For the purposes of this paper, we analyzed a subset of codes most relevant to CVPS’ experiences with and perspectives on homicide and its aftermath. The analysis process involved reviewing all relevant excerpts, interpreting the main takeaways directly from the CVPS’ perspectives (semantic-level analysis), and noting any pertinent research or contextual understandings to the emerging themes (latent-level analysis). Theme generation was an iterative process which involved identifying themes from meaningful patterns in the analyzed data—such as recurring concepts or clustering code groups—that were relevant to the research questions. The relationships between themes were explored to ensure they were clear, distinctive yet interconnected, and created a coherent narrative about the data. Once final themes were determined, they were named, summarized with insights from code analyses, and illustrated with relevant data excerpts. To enhance readability and protect participant anonymity, quotations were carefully and minimally edited (removed duplicate words, filler words, and potentially identifiable information), without modifying their underlying meaning. Periodic and frequent team meetings allowed authors to integrate learnings from each other, raise questions, and exercise reflexivity, ensuring consistency and rigor throughout the coding and analysis process. This study was approved by the UC Davis IRB as exempt research.
Findings
We identified various intersecting ways in which CVPS have proximity to and perspective on homicide via personal histories and community relationships, crisis response, preventative peacemaking and community healing, understanding underlying drivers of violence, CVI implementation challenges, and policy advocacy. Notably, these findings were recurrent and prevalent across all cities studied.

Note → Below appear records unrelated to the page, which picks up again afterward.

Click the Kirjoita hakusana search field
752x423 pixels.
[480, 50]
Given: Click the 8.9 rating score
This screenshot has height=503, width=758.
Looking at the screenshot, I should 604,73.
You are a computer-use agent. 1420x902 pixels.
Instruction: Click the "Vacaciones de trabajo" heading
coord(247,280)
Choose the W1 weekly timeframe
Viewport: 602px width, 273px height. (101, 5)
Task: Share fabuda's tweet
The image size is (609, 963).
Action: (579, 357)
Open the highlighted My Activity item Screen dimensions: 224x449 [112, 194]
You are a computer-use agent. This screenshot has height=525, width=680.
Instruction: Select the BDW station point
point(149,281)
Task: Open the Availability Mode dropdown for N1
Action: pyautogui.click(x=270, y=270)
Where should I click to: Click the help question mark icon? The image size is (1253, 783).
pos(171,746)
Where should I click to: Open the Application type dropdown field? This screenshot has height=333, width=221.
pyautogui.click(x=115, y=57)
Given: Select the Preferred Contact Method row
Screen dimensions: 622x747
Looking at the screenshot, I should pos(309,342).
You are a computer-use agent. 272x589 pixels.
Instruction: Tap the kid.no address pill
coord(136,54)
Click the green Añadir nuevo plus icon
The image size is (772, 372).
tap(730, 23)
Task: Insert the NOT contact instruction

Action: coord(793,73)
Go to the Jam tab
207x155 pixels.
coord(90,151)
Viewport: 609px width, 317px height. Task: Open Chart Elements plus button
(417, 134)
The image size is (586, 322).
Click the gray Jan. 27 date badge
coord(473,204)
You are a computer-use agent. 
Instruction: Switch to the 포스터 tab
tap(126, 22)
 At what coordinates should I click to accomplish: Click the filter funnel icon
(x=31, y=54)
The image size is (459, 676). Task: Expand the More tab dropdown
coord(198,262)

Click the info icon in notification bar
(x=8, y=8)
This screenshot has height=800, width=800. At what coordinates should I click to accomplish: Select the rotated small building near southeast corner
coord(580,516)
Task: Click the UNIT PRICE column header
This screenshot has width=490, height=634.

Personal Histories and Community Relationships
One way that CVPS are connected to homicide is through their own lived experiences, both personal and professional. All 45 CVPS had some level of direct or indirect exposure to, and sometimes involvement in, violence prior to their work in CVI. Furthermore, CVPS are often native to the communities they serve and have similar backgrounds and experiences to those they seek to engage. They themselves are often surviving family members or friends of homicide victims. This proximity sharpens their understanding of homicide and the needs and perspectives of those affected by violence, positions them to build trusted relationships that can be leveraged for prevention and intervention efforts, enables their trauma-informed approach and fuels their dedication to community healing.
As described by one participant in Milwaukee: Lived experience, meaning that you’ve lived the life, you’ve been in- uh, I hate to say it like this, you’ve been in very hood situations, (laughs) you know, you’ve been in very challenging situations, meaning you may have did some time, you may have formerly been the shooter at one point, you may have formerly been the co-conspirator of violence in the neighborhood. You may have been that, and you’ve made a change in your life and now you have an opportunity to go back into it and now you can save the lives. Now that makes you credible because you can’t really go in and build these relationships in the neighborhoods without having some type of inroad or some type of, um, street cred is what they call it, you know? And. . . the best violence interrupters are those that have that street cred.
Having trust and credibility is an asset in CVI work (Wical et al., 2020), facilitating effective networking, mediation of conflicts, engagement and influence with those at risk of violence involvement, and linkage of individuals to essential support systems. One participant in Baltimore, drawing from their own experience turning away from criminal activity, underscored the profound role that credibility and relatability play in mentoring an individual to desist from violence: If better opportunities was presented to me, I woulda took ‘em only if the messenger had been a person who understood me, understood my condition, understood my reality and my circumstances. ‘Cause therefore, he woulda had to have came right from outta the same stuff that I was stuck in. And he would have to be presentable. He would had to have been successful, right? He woulda had to been a model for me, see? For me to say, “Damn, if I give up this. . . ‘cause if Ima give this up, I gotta have something in return,” Right? . . . and he gotta have the right message, right? . . . I woulda listened and I’d a gave it a shot.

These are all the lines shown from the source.